Produits coloniaux, produits d’ailleurs
Les produits exotiques connaissent un véritable engouement au XVIIIe siècle. Cultivés dans les colonies, le café, le sucre, le chocolat ou le coton sont relativement bon marché grâce au recours aux esclaves et alimentent une économie de consommation naissante.
En 1764, un certain Chambon, receveur des fermes, entreprend de confectionner un grand tableau du commerce d'Amérique. Il le construit en s'appuyant sur le Règlement du commerce d'Amérique, pris par le Régent en 1719. Le monumental diptyque qui en sort mêle histoire, géographie, économie et sciences naturelles pour présenter les denrées arrivant d'outre-Atlantique à Marseille. En 1783, une version amplifiée et généralisée à l'ensemble du commerce atlantique paraît.
Le sucre est une vedette parmi les produits exotiques. Il est fabriqué à partir de la canne à sucre, une plante connue en Europe depuis le Moyen Âge, mais introduite en Amérique à l'occasion de la colonisation des XVIe et XVIIe siècles. Au XVIIIe siècle, la canne constitue une des cultures dominantes de la Caraïbe (les fameuses « îles à sucre »), où l'esclavage permet de produire du sucre à bas coût. Il est ensuite réexporté en Europe sous forme de pains, mais aussi de sirop, de mélasse ou d'alcools comme le rhum ou le tafia. Il y connaît un succès réel, servant à assaisonner les plats ou à adoucir les boissons, même s'il ne parvient pas à détrôner le miel dans la cuisine populaire. Chambon lui consacre un chapitre de son Commerce d'Amérique.
Le chocolat est tiré du cacaoyer, une plante autochtone du Mexique. Les Mésoaméricains en consommaient avant la conquête espagnole. Les Européens le découvrent à cette occasion et le rapportent en Europe sous forme de poudre dès le XVIe siècle. Aux XVIIe et au XVIIIe siècle, il est surtout consommé dilué dans de l'eau ou du lait. Des Chocolate houses se développent en Angleterre, sur le modèle des cafés, avant que des industriels ne trouvent le moyen de le trasporter sous forme solide, en mélangeant le beurre de la plante avec le cacao en poudre. Produit à la mode, des chapitres lui sont consacrés chez Chambon, mais aussi dans l'Encyclopédie oeconomique ou dans le Dictionnaire de cuisine de 1767.

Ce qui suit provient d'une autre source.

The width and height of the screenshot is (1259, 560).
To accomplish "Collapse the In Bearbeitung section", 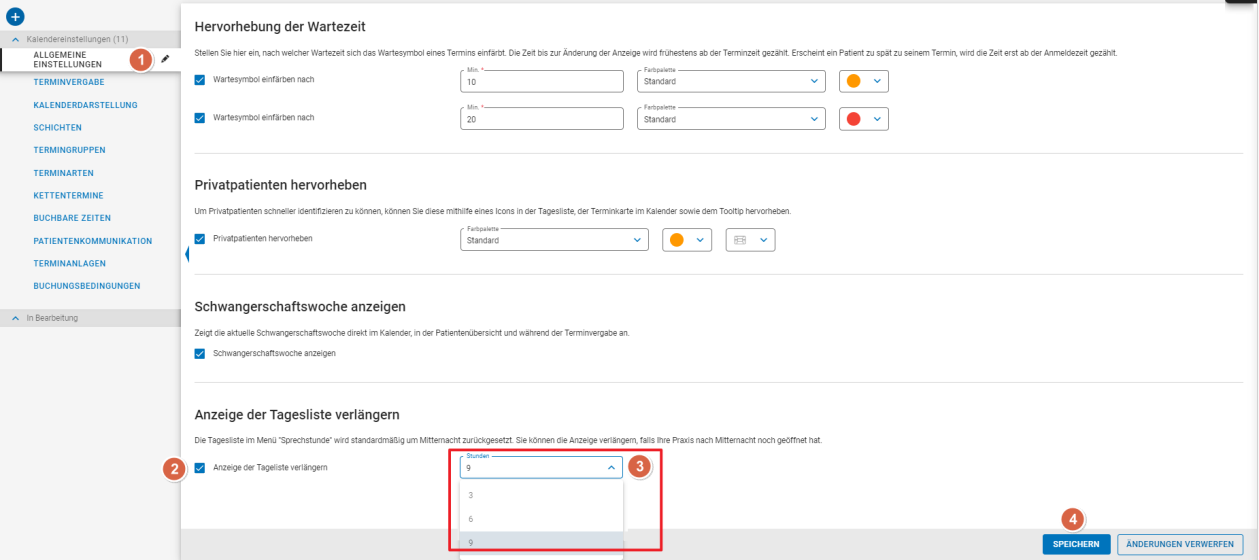I will click(16, 318).
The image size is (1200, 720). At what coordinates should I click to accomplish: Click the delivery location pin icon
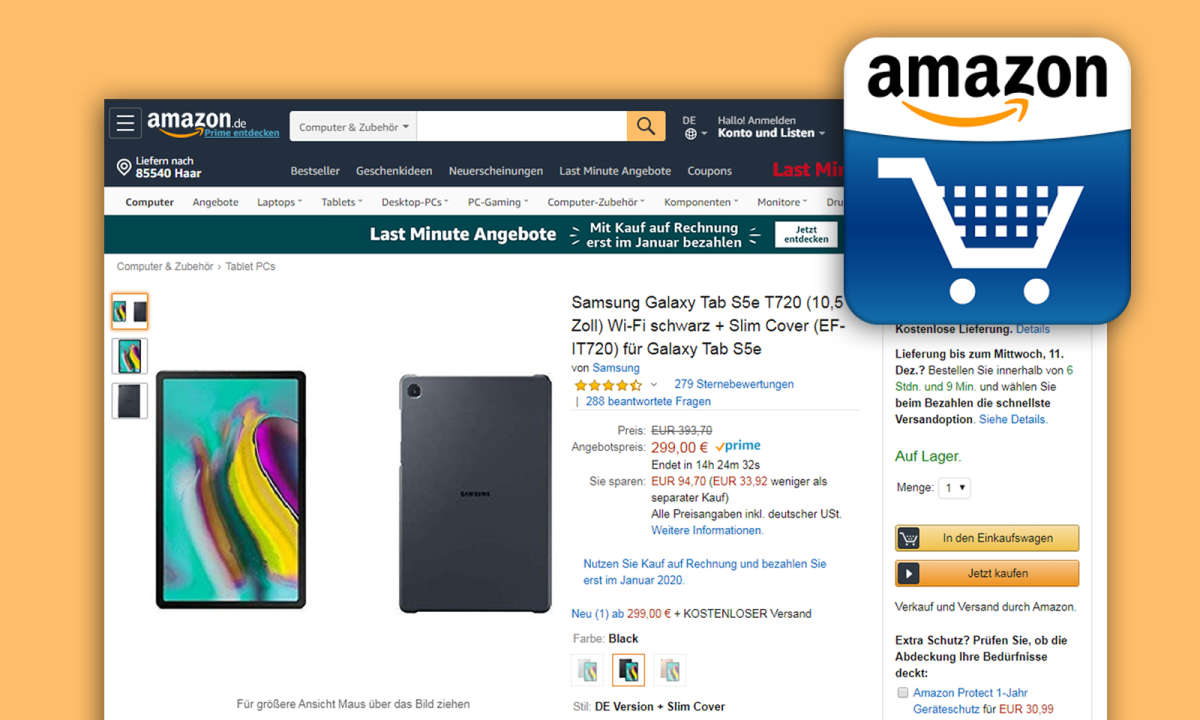[124, 167]
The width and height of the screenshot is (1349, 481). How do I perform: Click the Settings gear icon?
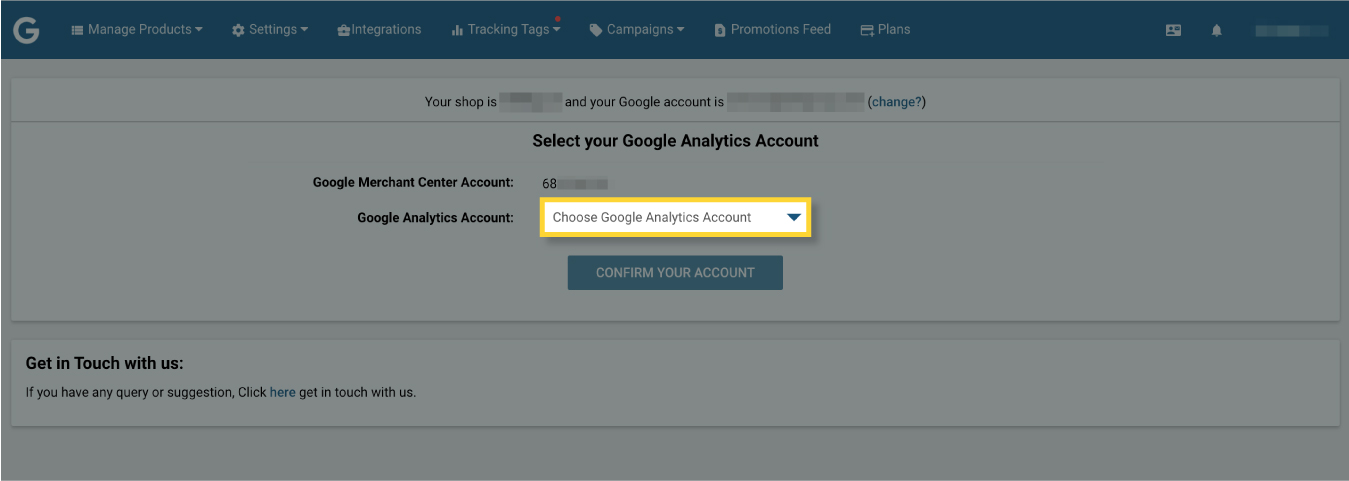238,30
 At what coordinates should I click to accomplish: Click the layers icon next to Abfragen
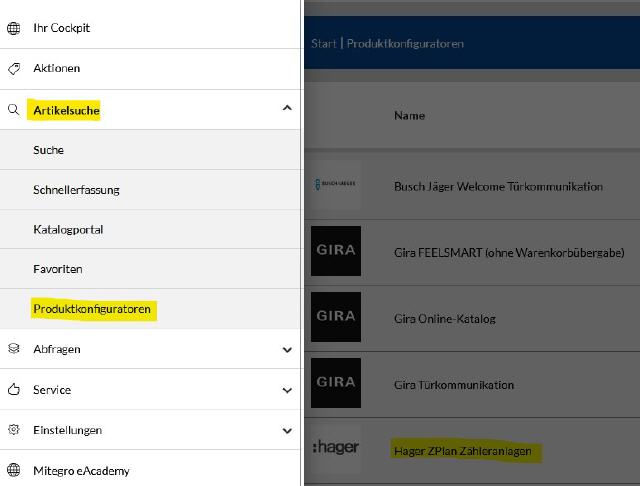(x=13, y=348)
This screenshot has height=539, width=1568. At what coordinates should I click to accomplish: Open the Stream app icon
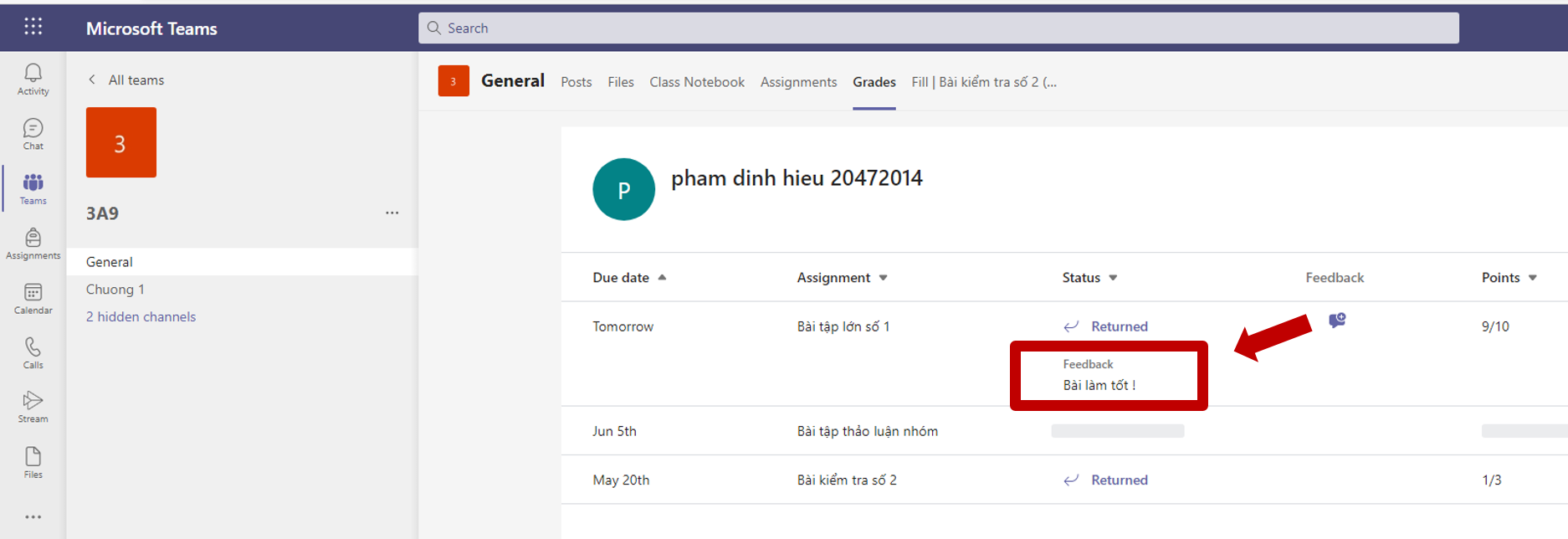pos(33,407)
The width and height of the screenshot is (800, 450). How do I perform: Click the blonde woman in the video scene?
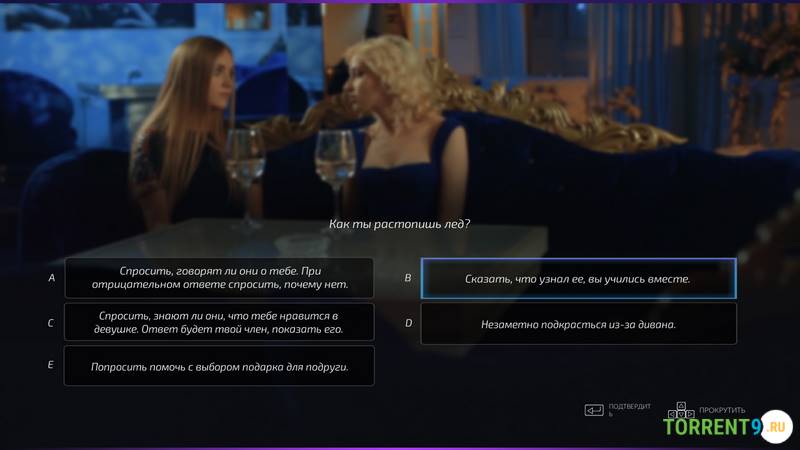(x=403, y=133)
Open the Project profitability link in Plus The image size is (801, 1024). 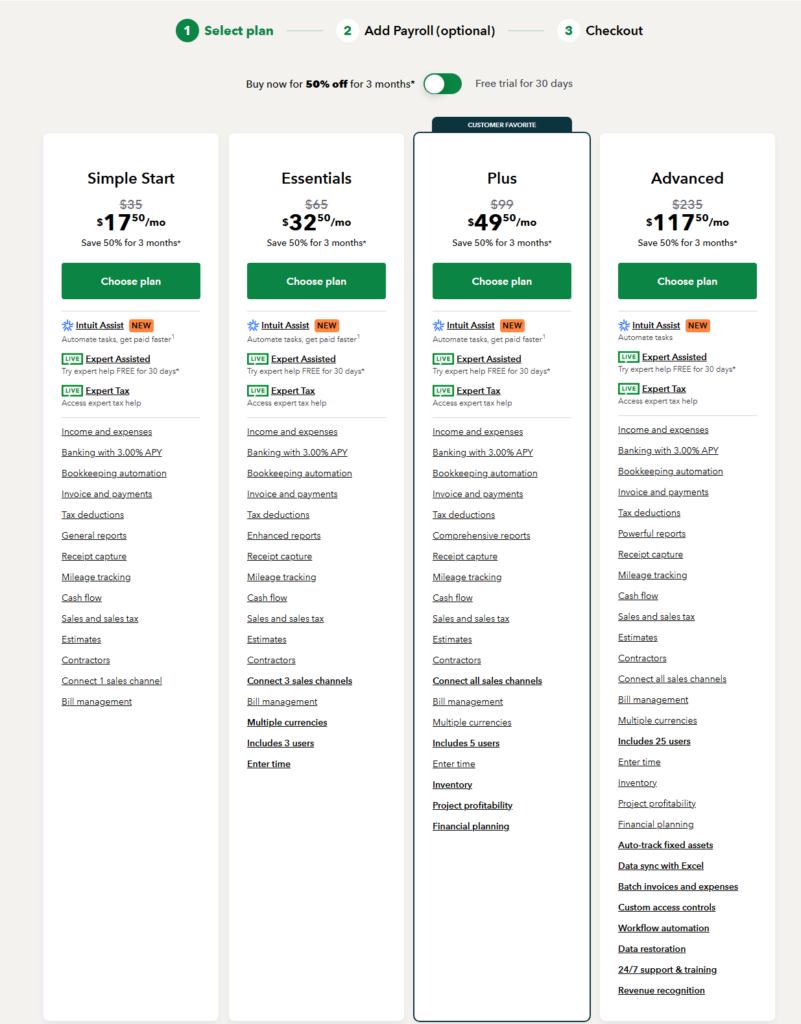(x=472, y=806)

Le tabac est lui aussi originaire des Amériques où il est consommé avant même la conquête européenne. Les Espagnols le parent de nombreuses vertus, tout comme le Français Jean Nicot qui l'introduit dans le sud-ouest du royaume sous le nom de pétun. Sa culture se répand rapidement en Europe et en Amérique. Profitant de l'effondrement de son prix au XVIIe siècle, sa consommation croît tout aussi vite et suscite l'intérêt des gouvernements: en France, il est l'objet de nombreuses réglementations destinées à favoriser sa taxation. Au XVIIIe siècle, il est consommé à presque tous les niveaux de la société, sous forme de poudre à priser, de feuilles à mâcher ou de tabac à fumer, suscitant toute une industrie d'ustensiles: tabatières, rapes, pipes, etc. Chambon lui consacre, à lui aussi, un chapitre.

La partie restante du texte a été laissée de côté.